Saved by Gunman’s Attack?
For
all the early and absentee ballots already cast, the race is
competitive enough that Election Day could prove decisive. And, perhaps
showing how badly they need a lift, some supporters of Ms. Handel have
seized on a liberal, anti-Trump gunman’s attack
at a Republican congressional baseball practice last week as a boon,
thinking it could jolt at least some complacent voters into turning out
for her.
“I
think the shooting is going to win this election for us,” said Brad
Carver, a Republican official in Georgia at the county and state level.
A little-known conservative group bought a small amount of television time on Fox News over the weekend for an ad
showing emergency crews carrying victims of the attack on stretchers.
“The same unhinged leftists cheering last week’s shooting are all
backing Jon Ossoff, and if he wins, they win,” an announcer intones.

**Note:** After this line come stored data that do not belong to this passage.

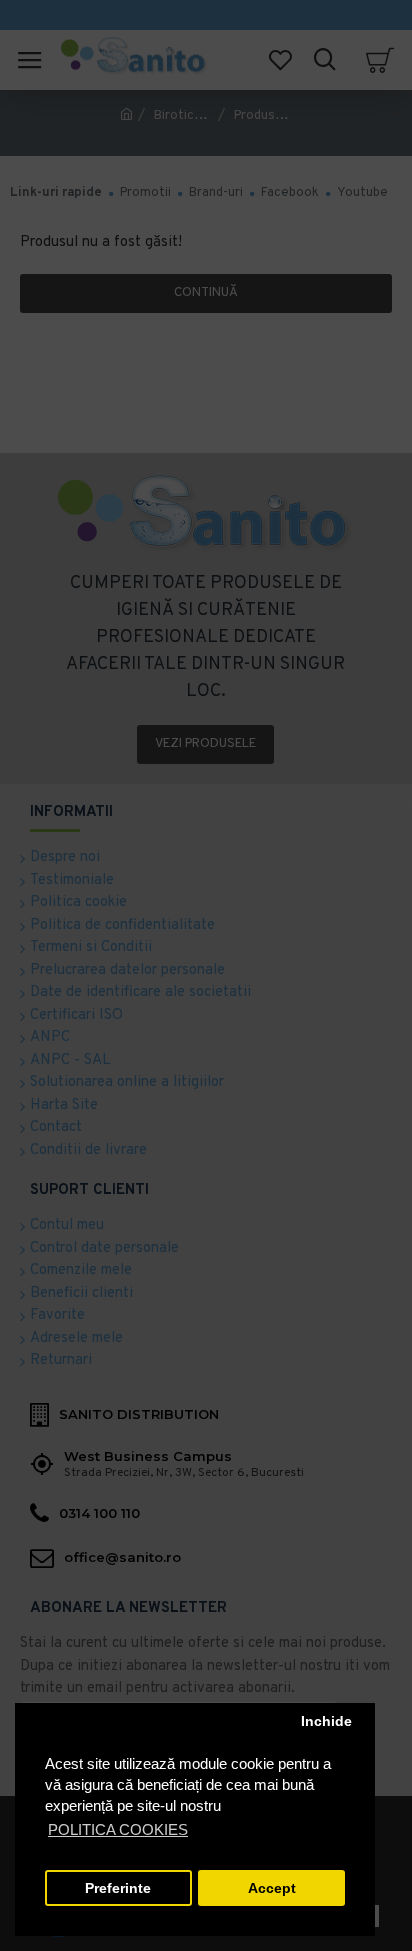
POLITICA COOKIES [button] (118, 1829)
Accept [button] (272, 1888)
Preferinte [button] (118, 1888)
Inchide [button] (326, 1721)
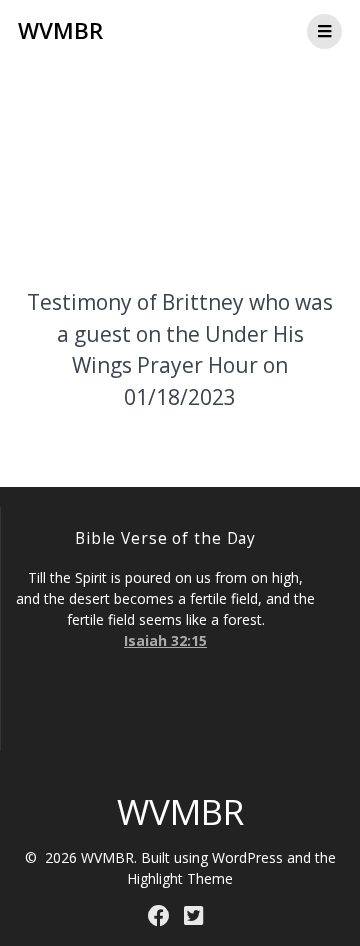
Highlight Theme (180, 878)
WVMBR (60, 31)
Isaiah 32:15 (165, 640)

Ms. Handel’s campaign denounced the ad but did not call for it to be taken off the air.
Each Side Badly Needs a Win
Republicans
have held the Sixth District for nearly 40 years. A loss would
reverberate in Washington, imperiling the party’s already-stalled agenda
and prompting some incumbents to retire rather than seek re-election.
Most immediately, it would threaten the Republican health care overhaul,
which is expected to come up for a Senate vote in the next two weeks.

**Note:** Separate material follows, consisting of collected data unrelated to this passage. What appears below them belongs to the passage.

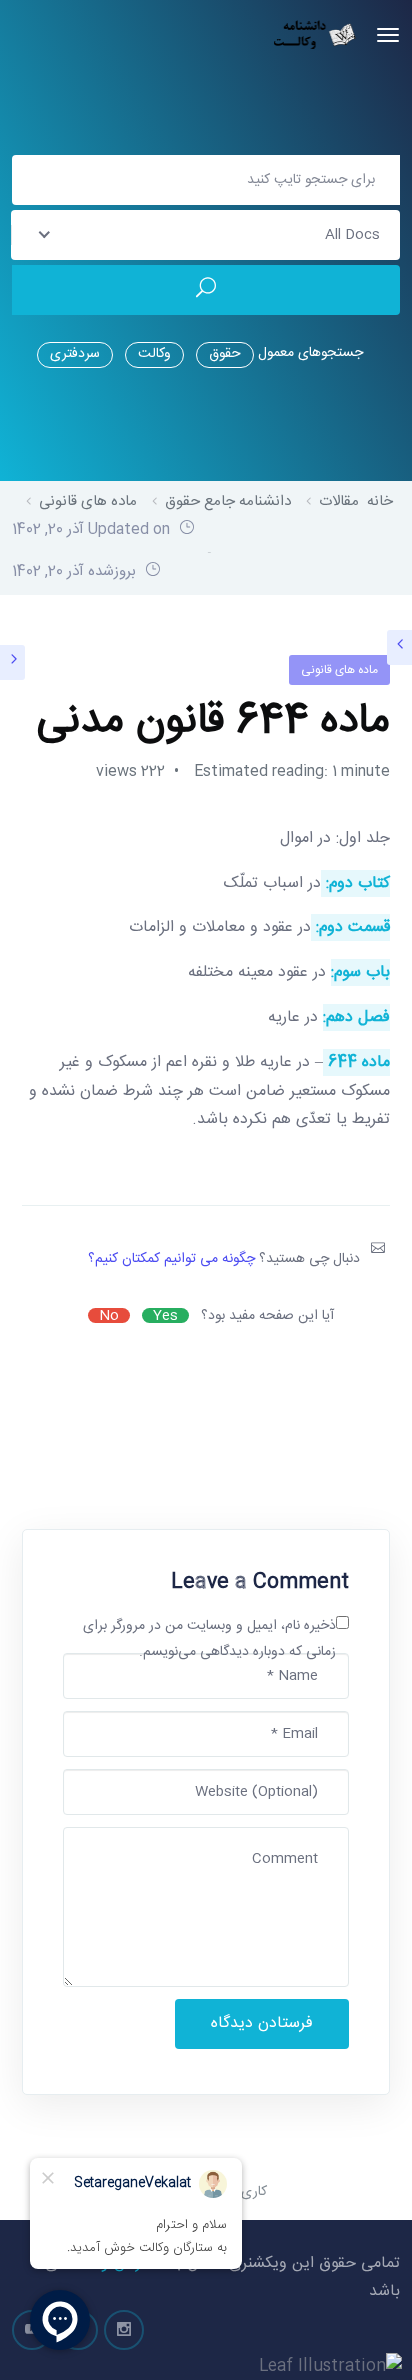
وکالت (154, 354)
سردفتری (75, 354)
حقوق (225, 354)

Democrats, already enjoying a strong recruiting season, would see a
bumper crop of candidates for 2018.
But Democrats — who have already fallen short in special elections for House seats in Kansas and Montana,
where their candidates faced stronger opposition — sorely need more
than a moral victory. They need to show they can compete and prevail in
the kind of wealthy, highly educated districts that represent their most promising path to a House majority next year.
What We Know Already
Tuesday’s
result may sharply affect congressional recruitment, retirements and
fund-raising. But for Democrats’ chances of recapturing the House in
2018, the lesson is the same whether Mr. Ossoff wins with 51 percent or
loses with 49.
Mr.
Ossoff’s performance has already confirmed that Republicans in wealthy,
conservative-leaning districts will be burdened by Mr. Trump’s
unpopularity. Previously safe Republican incumbents in the suburbs of
Philadelphia, Miami and Orange County, Calif., could all be vulnerable
next year.
The
bottom line: A close race in Georgia’s Sixth District is consistent
with a strong Democratic performance in next year’s midterm elections —
strong enough, perhaps, to retake the House. A few thousand votes either
way won’t change that.
Tuesday’s Other Special Election
Though the Georgia battle has consumed the country’s political class, another special election on Tuesday will decide who succeeds Mick Mulvaney,
who represented South Carolina’s highly conservative Fifth
Congressional District before he was named director of the Office of
Management and Budget.
National
Democrats have done little to compete in the district, which remains
strongly supportive of Mr. Trump, and Ralph W. Norman, a Republican
former state legislator, is widely expected to defeat Archie Parnell, a
Democrat and former Goldman Sachs tax expert. But Mr. Parnell had more
money to spend than Mr. Norman in the final weeks, and some South
Carolina Democrats expect a surprisingly competitive finish.